▼

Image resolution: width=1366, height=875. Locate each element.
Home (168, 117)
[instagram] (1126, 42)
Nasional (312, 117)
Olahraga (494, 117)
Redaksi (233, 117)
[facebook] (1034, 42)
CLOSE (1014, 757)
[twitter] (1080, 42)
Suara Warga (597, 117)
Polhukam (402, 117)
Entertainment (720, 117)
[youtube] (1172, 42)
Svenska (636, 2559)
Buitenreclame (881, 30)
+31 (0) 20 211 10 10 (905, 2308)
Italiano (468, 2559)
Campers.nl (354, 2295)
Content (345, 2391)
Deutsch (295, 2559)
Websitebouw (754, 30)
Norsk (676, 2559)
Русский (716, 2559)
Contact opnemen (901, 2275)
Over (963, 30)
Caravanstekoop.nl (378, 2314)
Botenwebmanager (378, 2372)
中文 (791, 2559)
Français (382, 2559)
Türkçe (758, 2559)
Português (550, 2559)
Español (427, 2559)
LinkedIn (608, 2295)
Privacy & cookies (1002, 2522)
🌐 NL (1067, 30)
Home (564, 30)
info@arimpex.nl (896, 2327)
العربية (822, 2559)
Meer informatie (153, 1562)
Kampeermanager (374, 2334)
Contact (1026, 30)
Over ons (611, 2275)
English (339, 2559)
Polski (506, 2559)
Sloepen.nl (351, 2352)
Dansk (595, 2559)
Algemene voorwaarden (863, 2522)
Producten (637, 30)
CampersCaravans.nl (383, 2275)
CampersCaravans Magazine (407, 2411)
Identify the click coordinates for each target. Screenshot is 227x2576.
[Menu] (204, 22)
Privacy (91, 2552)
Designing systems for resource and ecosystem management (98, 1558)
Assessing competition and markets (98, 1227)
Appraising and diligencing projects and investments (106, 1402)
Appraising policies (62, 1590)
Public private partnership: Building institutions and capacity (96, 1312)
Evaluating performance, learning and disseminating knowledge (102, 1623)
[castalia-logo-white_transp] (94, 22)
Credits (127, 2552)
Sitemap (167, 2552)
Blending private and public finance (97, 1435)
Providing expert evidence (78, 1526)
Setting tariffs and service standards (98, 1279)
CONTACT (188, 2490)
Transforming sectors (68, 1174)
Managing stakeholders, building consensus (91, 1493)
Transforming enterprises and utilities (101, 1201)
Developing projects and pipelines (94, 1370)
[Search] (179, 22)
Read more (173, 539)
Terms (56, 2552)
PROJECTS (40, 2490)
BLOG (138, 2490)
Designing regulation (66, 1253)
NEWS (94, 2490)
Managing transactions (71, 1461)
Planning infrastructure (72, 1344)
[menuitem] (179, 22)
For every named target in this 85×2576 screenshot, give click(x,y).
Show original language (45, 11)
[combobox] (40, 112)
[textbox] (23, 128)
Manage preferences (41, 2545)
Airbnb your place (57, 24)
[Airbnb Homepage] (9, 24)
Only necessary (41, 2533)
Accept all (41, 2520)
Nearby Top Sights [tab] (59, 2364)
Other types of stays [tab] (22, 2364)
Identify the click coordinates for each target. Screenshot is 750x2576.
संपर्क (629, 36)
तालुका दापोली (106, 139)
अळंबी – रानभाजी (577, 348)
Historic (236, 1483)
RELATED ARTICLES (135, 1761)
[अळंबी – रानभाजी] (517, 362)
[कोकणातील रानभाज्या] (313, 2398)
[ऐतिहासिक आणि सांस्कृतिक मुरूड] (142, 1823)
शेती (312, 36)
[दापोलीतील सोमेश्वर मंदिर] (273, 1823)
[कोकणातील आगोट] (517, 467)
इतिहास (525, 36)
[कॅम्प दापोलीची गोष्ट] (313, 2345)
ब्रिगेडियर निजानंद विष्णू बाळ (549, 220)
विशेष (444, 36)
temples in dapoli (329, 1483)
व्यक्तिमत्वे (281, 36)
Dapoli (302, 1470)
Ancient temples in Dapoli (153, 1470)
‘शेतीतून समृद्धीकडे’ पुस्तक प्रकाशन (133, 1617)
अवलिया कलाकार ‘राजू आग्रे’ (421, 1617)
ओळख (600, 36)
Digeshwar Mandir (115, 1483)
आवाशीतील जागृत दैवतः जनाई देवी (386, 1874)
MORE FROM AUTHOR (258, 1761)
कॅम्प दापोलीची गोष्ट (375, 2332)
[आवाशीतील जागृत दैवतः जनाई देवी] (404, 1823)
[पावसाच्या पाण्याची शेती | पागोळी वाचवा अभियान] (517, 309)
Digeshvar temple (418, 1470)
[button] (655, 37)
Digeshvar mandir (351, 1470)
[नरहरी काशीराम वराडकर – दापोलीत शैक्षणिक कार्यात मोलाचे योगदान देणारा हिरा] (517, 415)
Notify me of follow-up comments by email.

▲

**What is expected**
Each line of the data must be retyped exactly.

**Result of this exercise**
Image resolution: width=1366, height=875. Locate each element.
Home (168, 117)
[instagram] (1126, 42)
Nasional (312, 117)
Olahraga (494, 117)
Redaksi (233, 117)
[facebook] (1034, 42)
CLOSE (1014, 757)
[twitter] (1080, 42)
Suara Warga (597, 117)
Polhukam (402, 117)
Entertainment (720, 117)
[youtube] (1172, 42)
Svenska (636, 2559)
Buitenreclame (881, 30)
+31 (0) 20 211 10 10 (905, 2308)
Italiano (468, 2559)
Campers.nl (354, 2295)
Content (345, 2391)
Deutsch (295, 2559)
Websitebouw (754, 30)
Norsk (676, 2559)
Русский (716, 2559)
Contact opnemen (901, 2275)
Over (963, 30)
Caravanstekoop.nl (378, 2314)
Botenwebmanager (378, 2372)
中文 (791, 2559)
Français (382, 2559)
Türkçe (758, 2559)
Português (550, 2559)
Español (427, 2559)
LinkedIn (608, 2295)
Privacy & cookies (1002, 2522)
🌐 NL (1067, 30)
Home (564, 30)
info@arimpex.nl (896, 2327)
العربية (822, 2559)
Meer informatie (153, 1562)
Kampeermanager (374, 2334)
Contact (1026, 30)
Over ons (611, 2275)
English (339, 2559)
Polski (506, 2559)
Sloepen.nl (351, 2352)
Dansk (595, 2559)
Algemene voorwaarden (863, 2522)
Producten (637, 30)
CampersCaravans.nl (383, 2275)
CampersCaravans Magazine (407, 2411)
Identify the click coordinates for each target. Screenshot is 227x2576.
[Menu] (204, 22)
Privacy (91, 2552)
Designing systems for resource and ecosystem management (98, 1558)
Assessing competition and markets (98, 1227)
Appraising and diligencing projects and investments (106, 1402)
Appraising policies (62, 1590)
Public private partnership: Building institutions and capacity (96, 1312)
Evaluating performance, learning and disseminating knowledge (102, 1623)
[castalia-logo-white_transp] (94, 22)
Credits (127, 2552)
Sitemap (167, 2552)
Blending private and public finance (97, 1435)
Providing expert evidence (78, 1526)
Setting tariffs and service standards (98, 1279)
CONTACT (188, 2490)
Transforming sectors (68, 1174)
Managing stakeholders, building consensus (91, 1493)
Transforming enterprises and utilities (101, 1201)
Developing projects and pipelines (94, 1370)
[Search] (179, 22)
Read more (173, 539)
Terms (56, 2552)
PROJECTS (40, 2490)
BLOG (138, 2490)
Designing regulation (66, 1253)
NEWS (94, 2490)
Managing transactions (71, 1461)
Planning infrastructure (72, 1344)
[menuitem] (179, 22)
For every named target in this 85×2576 screenshot, give click(x,y).
Show original language (45, 11)
[combobox] (40, 112)
[textbox] (23, 128)
Manage preferences (41, 2545)
Airbnb your place (57, 24)
[Airbnb Homepage] (9, 24)
Only necessary (41, 2533)
Accept all (41, 2520)
Nearby Top Sights [tab] (59, 2364)
Other types of stays [tab] (22, 2364)
Identify the click coordinates for each target. Screenshot is 750x2576.
संपर्क (629, 36)
तालुका दापोली (106, 139)
अळंबी – रानभाजी (577, 348)
Historic (236, 1483)
RELATED ARTICLES (135, 1761)
[अळंबी – रानभाजी] (517, 362)
[कोकणातील रानभाज्या] (313, 2398)
[ऐतिहासिक आणि सांस्कृतिक मुरूड] (142, 1823)
शेती (312, 36)
[दापोलीतील सोमेश्वर मंदिर] (273, 1823)
[कोकणातील आगोट] (517, 467)
इतिहास (525, 36)
[कॅम्प दापोलीची गोष्ट] (313, 2345)
ब्रिगेडियर निजानंद विष्णू बाळ (549, 220)
विशेष (444, 36)
temples in dapoli (329, 1483)
व्यक्तिमत्वे (281, 36)
Dapoli (302, 1470)
Ancient temples in Dapoli (153, 1470)
‘शेतीतून समृद्धीकडे’ पुस्तक प्रकाशन (133, 1617)
अवलिया कलाकार ‘राजू आग्रे’ (421, 1617)
ओळख (600, 36)
Digeshwar Mandir (115, 1483)
आवाशीतील जागृत दैवतः जनाई देवी (386, 1874)
MORE FROM AUTHOR (258, 1761)
कॅम्प दापोलीची गोष्ट (375, 2332)
[आवाशीतील जागृत दैवतः जनाई देवी] (404, 1823)
[पावसाच्या पाण्याची शेती | पागोळी वाचवा अभियान] (517, 309)
Digeshvar temple (418, 1470)
[button] (655, 37)
Digeshvar mandir (351, 1470)
[नरहरी काशीराम वराडकर – दापोलीत शैक्षणिक कार्यात मोलाचे योगदान देणारा हिरा] (517, 415)
Notify me of follow-up comments by email.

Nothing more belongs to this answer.